For long, high dose ionizing radiation was considered as a net immune suppressing agent, as shown, among others, by the exquisite radiosensitivity of the lymphoid system to radiation-induced cell killing. However, recent advances in radiobiology and immunology have made this picture more complex. For example, the recognition that radiation-induced bystander effects, share common mediators with various immunological signalling processes, suggests that they are at least partly immune mediated. Another milestone was the finding, in the field of onco-immunology, that local tumor irradiation can modulate the immunogenicity of tumor cells and the anti-tumor immune responsiveness both locally, in the tumor microenvironment, and at systemic level.

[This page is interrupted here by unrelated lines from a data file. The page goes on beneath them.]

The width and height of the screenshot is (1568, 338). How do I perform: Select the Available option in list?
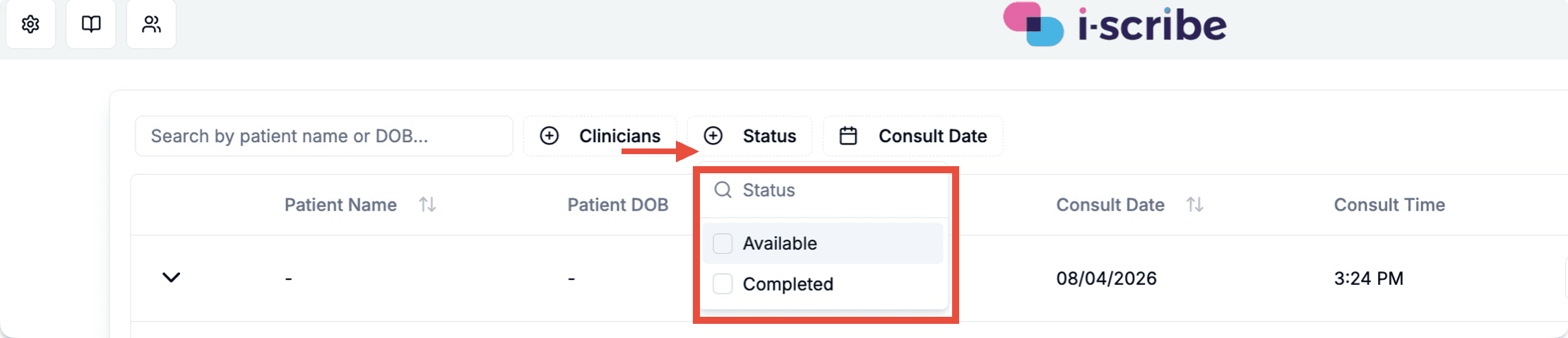pyautogui.click(x=823, y=243)
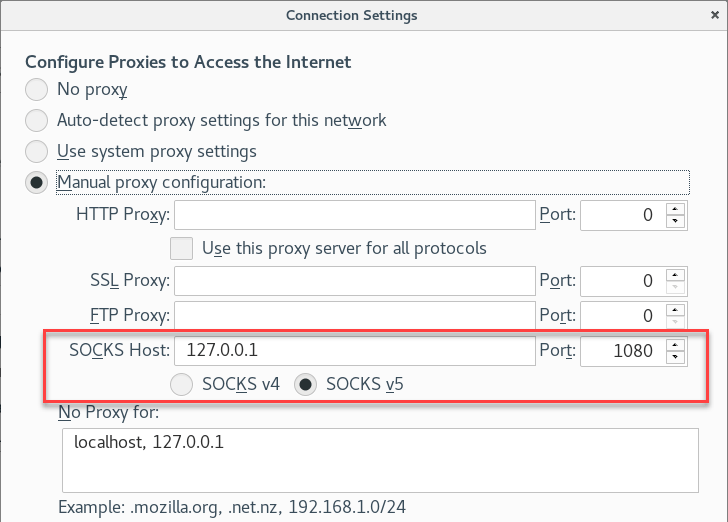Click the SOCKS Host address field
The height and width of the screenshot is (522, 728).
click(x=355, y=351)
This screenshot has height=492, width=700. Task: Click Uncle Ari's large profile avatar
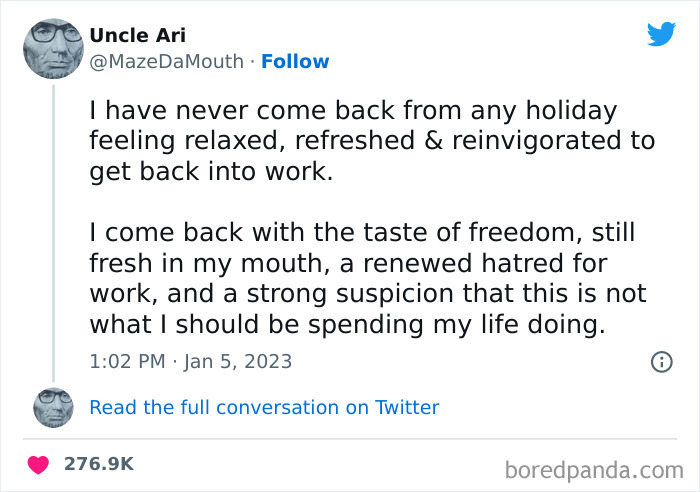[x=52, y=49]
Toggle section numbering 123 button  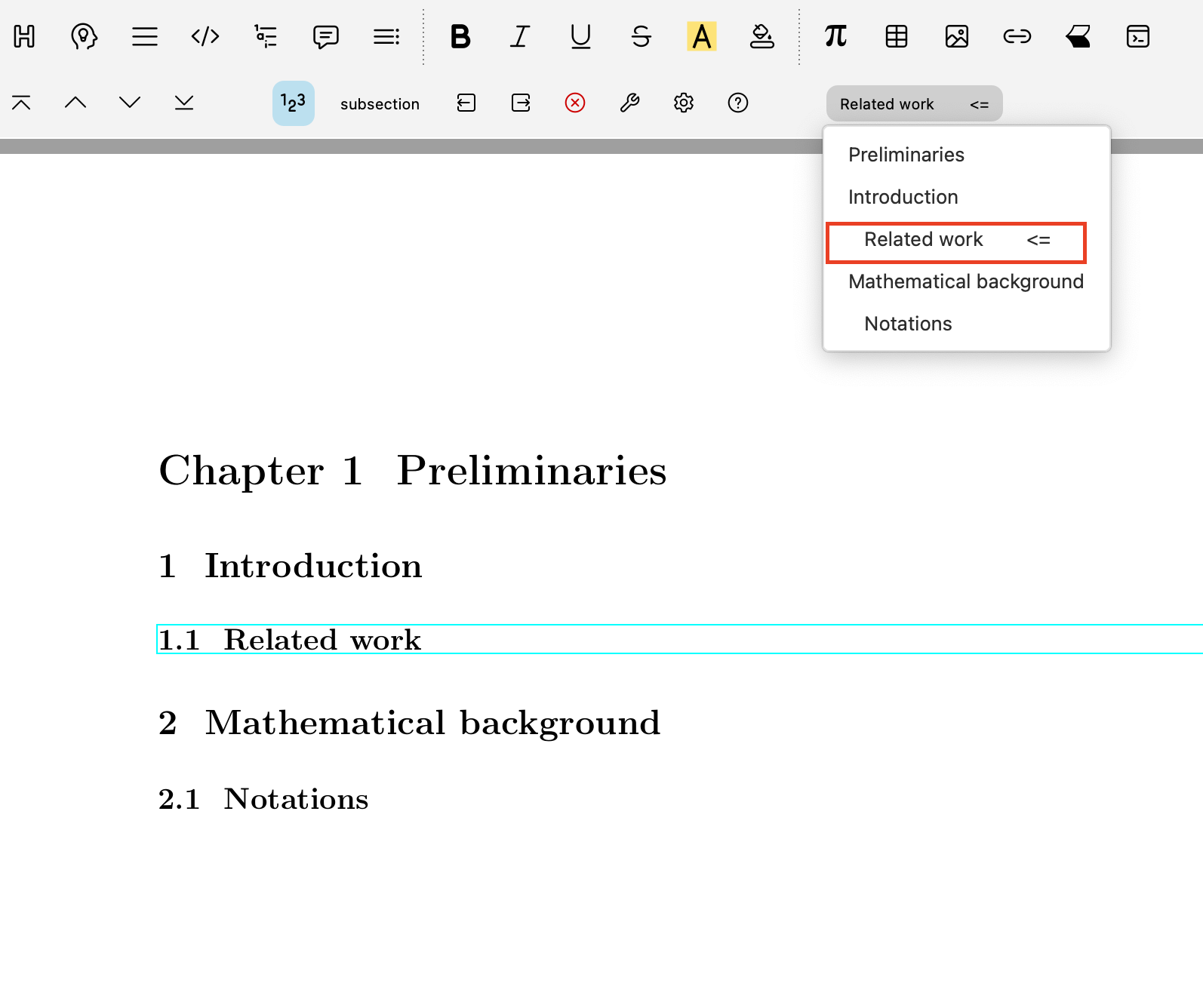coord(293,103)
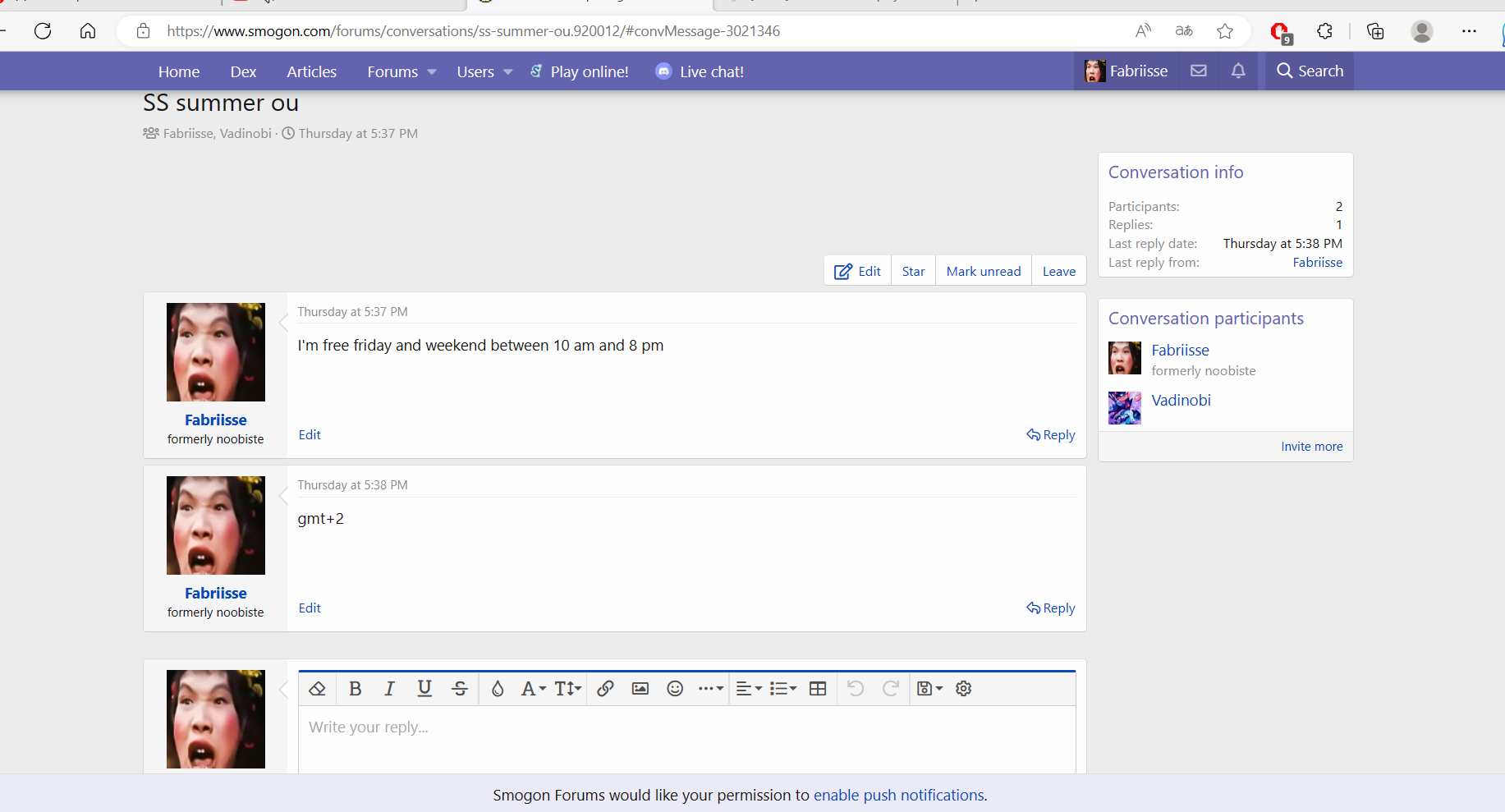Open the smilies emoji picker

click(x=675, y=689)
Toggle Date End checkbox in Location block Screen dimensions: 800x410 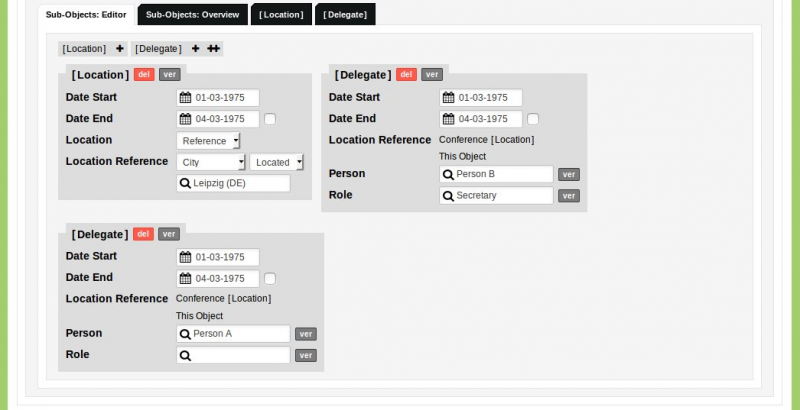[x=270, y=119]
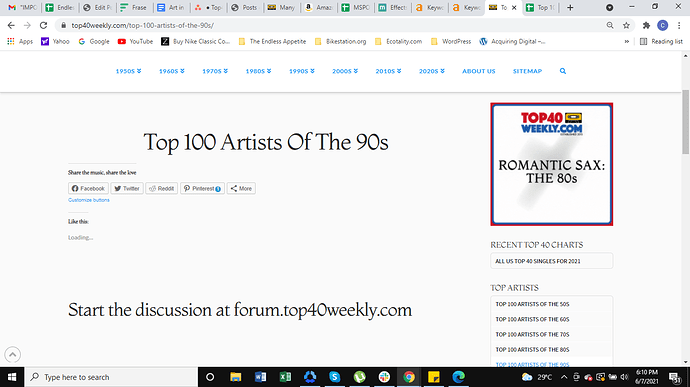Share the page on Facebook
The height and width of the screenshot is (387, 690).
coord(88,188)
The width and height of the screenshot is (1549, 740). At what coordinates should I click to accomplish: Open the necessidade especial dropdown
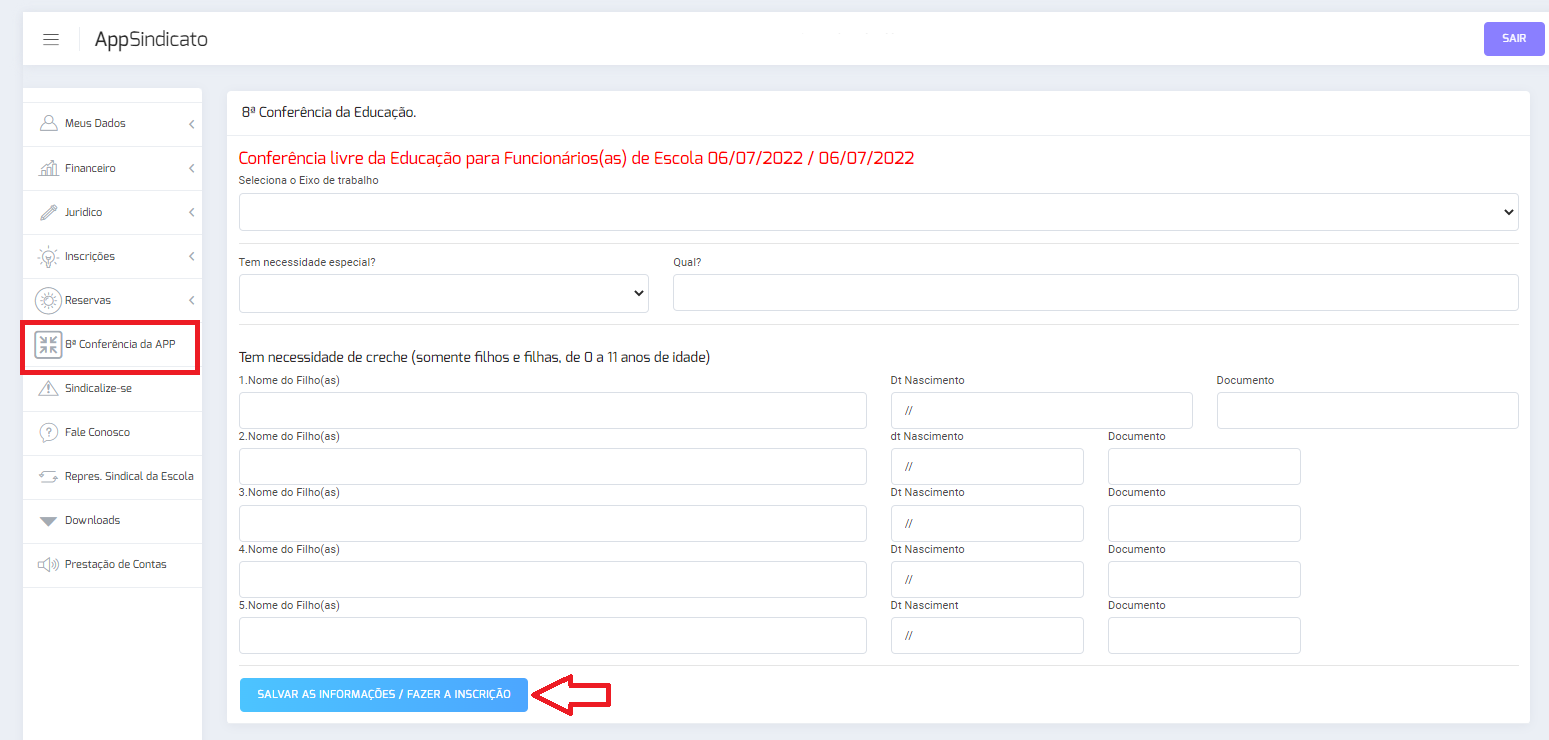click(443, 293)
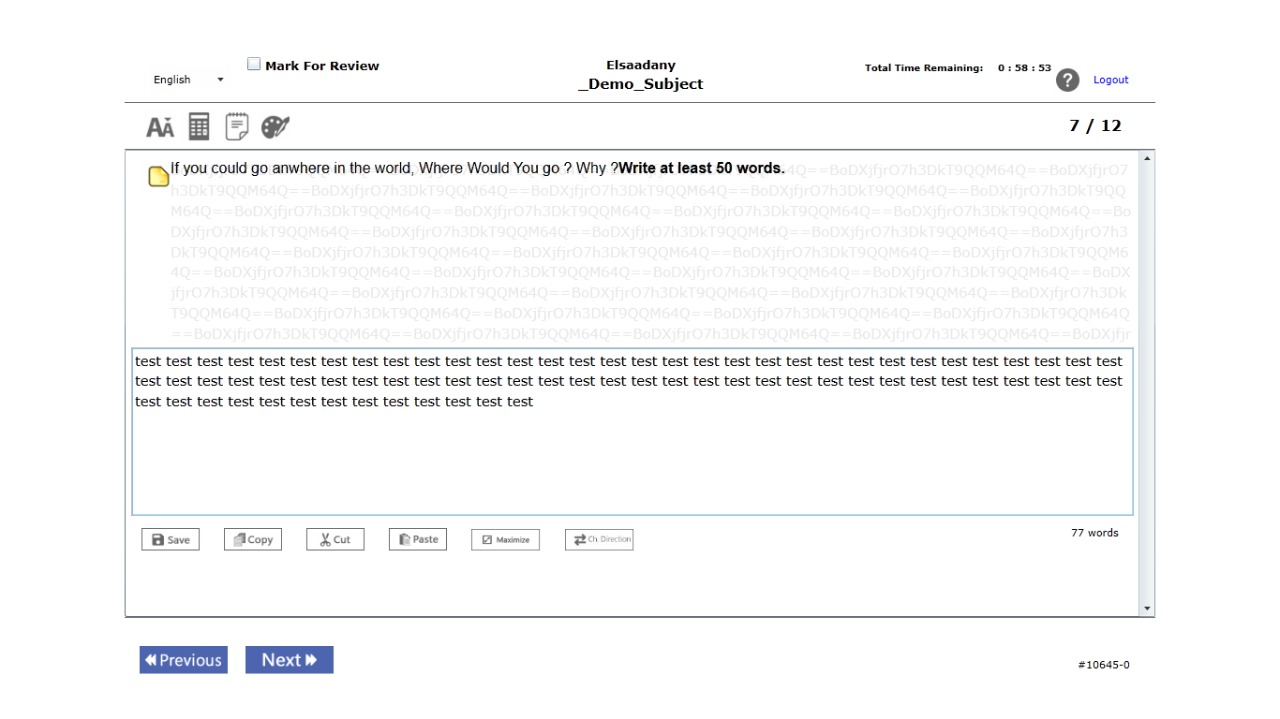
Task: Click the scrollbar up arrow in question panel
Action: pos(1147,159)
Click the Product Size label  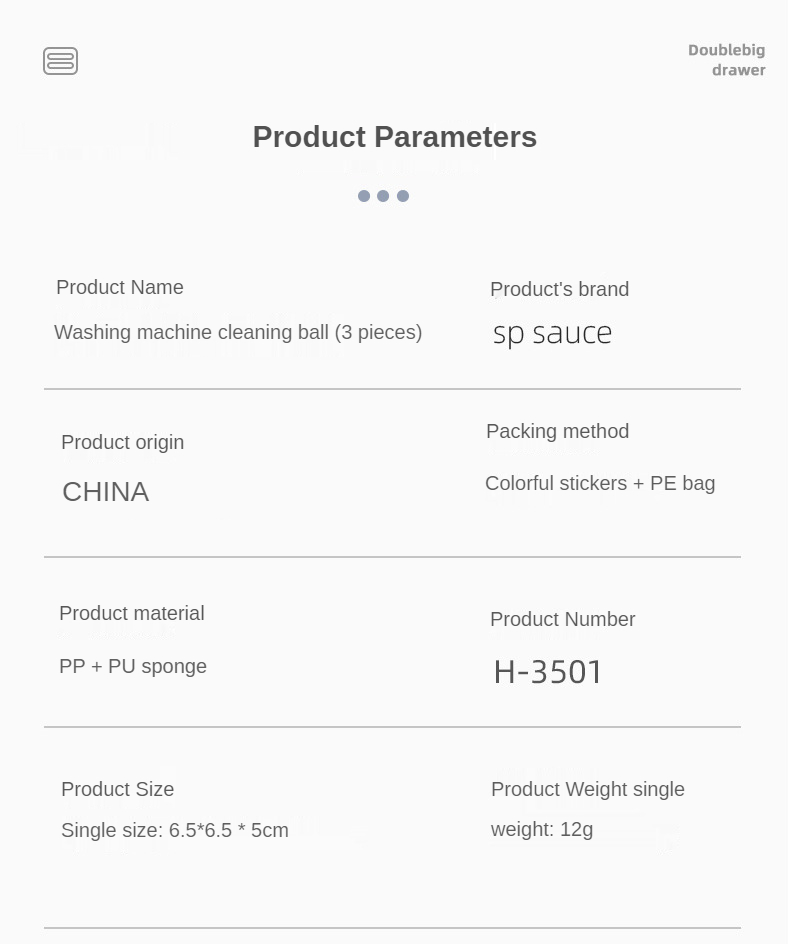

These observations paved the way for studies exploring optimal combinations of radiotherapy and immunotherapy in order to achieve a synergistic effect to eradicate tumors. However, not all interactions between radiation and the immune system are beneficial, as it was recognized that many of radiation-induced late side effects are also of immune and inflammatory nature. Currently perhaps the most studied field of research in radiation biology is focused around the biological effects of low doses, where many of the observed pathophysiological endpoints are due to mechanisms other than direct radiation-induced cell killing and are immune-related. Finally, it must not be forgotten that the interactions between the ionizing radiations and the immune system are bi-directional, and activation of the immune system also influences the outcome of radiation exposure. This Research Topic brings together 23 articles and aims to give an overview of the complex and very often contradictory nature of the interactions between ionizing radiation and the immune system. Due to its increasing penetrance in the population both through medical diagnostic or environmental sources or during cosmic travel low dose ionizing radiation exposure is becoming a major epidemiological concern world-wide. Several of the articles within the Research Topic specifically address potential long-term health consequences and the underlying mechanisms of low dose radiation exposure. A major intention of the Editors was also to draw the attention of the non-radiobiological scientific community on the fact that ionizing radiation is by far more than purely an immune suppressing agent.